---------- Data excerpts
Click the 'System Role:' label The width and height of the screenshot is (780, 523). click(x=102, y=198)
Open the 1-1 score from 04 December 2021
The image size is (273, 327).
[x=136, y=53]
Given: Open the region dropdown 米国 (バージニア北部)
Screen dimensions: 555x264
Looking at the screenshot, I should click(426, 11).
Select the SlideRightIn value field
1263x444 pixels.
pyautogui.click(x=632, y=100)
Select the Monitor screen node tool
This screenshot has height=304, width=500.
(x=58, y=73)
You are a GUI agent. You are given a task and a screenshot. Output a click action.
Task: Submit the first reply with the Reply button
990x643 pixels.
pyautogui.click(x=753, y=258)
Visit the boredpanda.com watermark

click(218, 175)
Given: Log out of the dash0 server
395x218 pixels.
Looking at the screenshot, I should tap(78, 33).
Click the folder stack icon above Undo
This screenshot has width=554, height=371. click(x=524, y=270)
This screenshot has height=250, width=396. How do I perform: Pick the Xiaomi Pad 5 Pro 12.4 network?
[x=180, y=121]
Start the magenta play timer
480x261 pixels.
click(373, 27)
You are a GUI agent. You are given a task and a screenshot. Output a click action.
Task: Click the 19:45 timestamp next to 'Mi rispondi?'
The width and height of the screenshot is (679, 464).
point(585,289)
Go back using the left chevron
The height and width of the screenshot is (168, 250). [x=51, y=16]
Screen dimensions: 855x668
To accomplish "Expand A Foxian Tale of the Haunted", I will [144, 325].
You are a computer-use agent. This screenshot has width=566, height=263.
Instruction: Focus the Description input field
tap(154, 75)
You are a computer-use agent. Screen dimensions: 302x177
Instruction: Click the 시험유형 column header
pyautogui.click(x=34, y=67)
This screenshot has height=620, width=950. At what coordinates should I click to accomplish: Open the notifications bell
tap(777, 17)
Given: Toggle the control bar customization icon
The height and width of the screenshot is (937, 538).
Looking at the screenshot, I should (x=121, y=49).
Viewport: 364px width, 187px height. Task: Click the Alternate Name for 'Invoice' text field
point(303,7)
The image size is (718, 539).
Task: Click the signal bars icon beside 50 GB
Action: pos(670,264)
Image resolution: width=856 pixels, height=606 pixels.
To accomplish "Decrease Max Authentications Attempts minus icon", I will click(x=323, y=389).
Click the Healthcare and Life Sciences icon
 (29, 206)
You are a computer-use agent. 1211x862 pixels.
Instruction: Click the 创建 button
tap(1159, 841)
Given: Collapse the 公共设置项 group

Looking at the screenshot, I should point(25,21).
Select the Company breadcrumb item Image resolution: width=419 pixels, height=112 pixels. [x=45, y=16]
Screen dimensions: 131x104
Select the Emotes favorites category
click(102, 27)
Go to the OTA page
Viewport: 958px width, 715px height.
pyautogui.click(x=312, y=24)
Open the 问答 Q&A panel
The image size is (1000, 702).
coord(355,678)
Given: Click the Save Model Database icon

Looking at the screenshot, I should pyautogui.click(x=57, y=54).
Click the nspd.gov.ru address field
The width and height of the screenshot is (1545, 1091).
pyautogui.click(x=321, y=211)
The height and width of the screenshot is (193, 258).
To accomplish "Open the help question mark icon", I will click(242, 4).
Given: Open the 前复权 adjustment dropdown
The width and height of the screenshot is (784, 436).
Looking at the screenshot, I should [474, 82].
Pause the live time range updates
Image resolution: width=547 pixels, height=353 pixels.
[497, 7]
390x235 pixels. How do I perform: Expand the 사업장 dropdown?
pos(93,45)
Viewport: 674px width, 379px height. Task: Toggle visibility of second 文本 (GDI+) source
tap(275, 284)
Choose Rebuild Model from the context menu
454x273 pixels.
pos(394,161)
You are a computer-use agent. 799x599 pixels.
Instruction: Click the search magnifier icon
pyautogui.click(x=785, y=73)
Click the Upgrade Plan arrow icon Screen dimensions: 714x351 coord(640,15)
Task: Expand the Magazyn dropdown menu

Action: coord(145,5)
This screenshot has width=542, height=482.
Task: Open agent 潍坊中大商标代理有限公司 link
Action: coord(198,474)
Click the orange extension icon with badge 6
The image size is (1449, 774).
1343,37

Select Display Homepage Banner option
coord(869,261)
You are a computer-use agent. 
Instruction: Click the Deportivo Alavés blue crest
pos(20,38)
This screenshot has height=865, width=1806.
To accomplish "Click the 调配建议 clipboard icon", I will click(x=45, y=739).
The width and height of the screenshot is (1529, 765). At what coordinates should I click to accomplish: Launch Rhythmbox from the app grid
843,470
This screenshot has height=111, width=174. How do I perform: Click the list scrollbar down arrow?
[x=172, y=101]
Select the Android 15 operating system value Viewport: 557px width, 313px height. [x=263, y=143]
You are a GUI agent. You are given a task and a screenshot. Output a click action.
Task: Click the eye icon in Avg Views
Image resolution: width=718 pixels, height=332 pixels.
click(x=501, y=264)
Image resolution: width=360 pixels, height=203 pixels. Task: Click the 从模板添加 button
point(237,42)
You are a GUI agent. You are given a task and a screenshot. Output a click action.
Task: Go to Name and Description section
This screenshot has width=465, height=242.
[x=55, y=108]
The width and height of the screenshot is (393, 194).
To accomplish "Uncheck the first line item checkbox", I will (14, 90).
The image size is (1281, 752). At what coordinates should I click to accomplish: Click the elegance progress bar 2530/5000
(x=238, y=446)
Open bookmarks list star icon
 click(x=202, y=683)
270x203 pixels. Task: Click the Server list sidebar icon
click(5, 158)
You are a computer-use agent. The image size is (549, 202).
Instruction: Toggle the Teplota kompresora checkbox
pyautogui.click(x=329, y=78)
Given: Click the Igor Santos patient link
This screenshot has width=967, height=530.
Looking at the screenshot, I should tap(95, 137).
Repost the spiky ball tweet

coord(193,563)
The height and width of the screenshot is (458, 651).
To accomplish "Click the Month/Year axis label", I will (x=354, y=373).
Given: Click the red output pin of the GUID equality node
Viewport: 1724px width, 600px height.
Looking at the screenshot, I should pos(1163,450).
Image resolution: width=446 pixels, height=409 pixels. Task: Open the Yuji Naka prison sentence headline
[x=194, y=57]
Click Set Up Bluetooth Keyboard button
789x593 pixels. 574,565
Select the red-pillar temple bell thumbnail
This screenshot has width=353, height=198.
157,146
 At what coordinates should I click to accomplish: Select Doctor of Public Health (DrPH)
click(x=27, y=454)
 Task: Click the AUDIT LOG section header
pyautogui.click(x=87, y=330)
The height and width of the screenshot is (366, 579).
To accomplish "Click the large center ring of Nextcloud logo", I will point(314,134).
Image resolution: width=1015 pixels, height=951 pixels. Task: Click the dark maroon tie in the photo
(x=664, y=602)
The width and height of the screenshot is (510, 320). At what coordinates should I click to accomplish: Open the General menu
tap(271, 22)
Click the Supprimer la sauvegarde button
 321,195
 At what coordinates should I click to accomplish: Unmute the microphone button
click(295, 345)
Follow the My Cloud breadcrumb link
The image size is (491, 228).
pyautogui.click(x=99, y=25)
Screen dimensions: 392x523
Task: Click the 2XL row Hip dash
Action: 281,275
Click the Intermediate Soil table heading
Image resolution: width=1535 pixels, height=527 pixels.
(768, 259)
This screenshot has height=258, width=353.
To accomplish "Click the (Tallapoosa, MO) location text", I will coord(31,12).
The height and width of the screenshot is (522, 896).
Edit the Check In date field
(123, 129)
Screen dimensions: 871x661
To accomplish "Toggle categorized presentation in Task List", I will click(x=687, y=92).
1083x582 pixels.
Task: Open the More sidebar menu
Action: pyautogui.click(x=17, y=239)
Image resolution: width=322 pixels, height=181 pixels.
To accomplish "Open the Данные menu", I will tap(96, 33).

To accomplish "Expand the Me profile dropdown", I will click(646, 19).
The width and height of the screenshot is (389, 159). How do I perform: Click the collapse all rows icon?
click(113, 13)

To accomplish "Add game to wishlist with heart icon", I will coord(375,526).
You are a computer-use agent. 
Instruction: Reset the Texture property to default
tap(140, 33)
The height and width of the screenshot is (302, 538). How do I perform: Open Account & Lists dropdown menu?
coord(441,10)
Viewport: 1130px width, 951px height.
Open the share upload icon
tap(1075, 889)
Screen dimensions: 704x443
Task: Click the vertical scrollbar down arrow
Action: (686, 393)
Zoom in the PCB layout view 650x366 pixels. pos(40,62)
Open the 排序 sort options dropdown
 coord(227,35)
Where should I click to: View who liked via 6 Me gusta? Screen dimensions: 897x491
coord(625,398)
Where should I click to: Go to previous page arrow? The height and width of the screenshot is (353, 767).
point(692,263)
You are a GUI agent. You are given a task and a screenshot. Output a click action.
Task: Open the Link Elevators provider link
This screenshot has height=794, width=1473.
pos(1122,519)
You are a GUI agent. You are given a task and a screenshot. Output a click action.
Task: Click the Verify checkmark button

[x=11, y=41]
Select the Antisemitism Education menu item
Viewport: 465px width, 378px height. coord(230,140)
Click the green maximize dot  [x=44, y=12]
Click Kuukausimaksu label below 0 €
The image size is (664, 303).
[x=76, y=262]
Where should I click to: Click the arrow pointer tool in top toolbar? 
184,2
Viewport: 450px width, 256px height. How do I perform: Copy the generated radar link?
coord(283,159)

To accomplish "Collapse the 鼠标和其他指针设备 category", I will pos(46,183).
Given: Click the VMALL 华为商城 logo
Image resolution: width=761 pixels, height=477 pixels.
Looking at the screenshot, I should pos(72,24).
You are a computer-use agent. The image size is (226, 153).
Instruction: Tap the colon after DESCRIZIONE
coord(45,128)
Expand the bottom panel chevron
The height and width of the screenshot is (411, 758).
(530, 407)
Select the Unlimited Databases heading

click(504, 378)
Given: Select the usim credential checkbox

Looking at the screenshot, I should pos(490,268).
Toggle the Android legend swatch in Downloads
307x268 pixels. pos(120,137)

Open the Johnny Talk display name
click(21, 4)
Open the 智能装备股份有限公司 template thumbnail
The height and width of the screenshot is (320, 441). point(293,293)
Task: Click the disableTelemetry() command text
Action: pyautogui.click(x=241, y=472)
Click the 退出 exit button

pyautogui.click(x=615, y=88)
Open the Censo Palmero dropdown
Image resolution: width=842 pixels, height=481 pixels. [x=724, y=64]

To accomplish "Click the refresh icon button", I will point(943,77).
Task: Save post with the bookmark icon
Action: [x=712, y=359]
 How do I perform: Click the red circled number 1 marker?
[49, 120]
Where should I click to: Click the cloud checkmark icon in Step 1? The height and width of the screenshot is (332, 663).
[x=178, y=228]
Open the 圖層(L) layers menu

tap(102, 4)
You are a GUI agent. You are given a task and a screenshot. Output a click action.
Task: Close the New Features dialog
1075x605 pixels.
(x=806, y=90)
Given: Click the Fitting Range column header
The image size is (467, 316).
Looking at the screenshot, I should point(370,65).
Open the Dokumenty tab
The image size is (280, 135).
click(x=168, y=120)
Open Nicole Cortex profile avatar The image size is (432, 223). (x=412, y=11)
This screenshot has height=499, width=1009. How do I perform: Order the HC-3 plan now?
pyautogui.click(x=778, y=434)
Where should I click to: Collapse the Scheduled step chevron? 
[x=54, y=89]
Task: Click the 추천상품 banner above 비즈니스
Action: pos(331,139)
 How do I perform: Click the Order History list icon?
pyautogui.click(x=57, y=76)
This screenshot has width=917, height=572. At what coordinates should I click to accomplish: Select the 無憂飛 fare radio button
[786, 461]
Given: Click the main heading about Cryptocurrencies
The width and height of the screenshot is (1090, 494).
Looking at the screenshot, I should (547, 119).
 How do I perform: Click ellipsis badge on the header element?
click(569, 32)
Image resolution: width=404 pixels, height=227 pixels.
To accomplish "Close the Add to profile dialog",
--------------------
Reproduce the lines of the entries above from the one with "Given: Click the Save Model Database icon" to the one with "The height and width of the screenshot is (193, 258).", both included, exactly and without any other line.

Given: Click the Save Model Database icon

Looking at the screenshot, I should pyautogui.click(x=57, y=54).
Click the nspd.gov.ru address field
The width and height of the screenshot is (1545, 1091).
pyautogui.click(x=321, y=211)
The height and width of the screenshot is (193, 258).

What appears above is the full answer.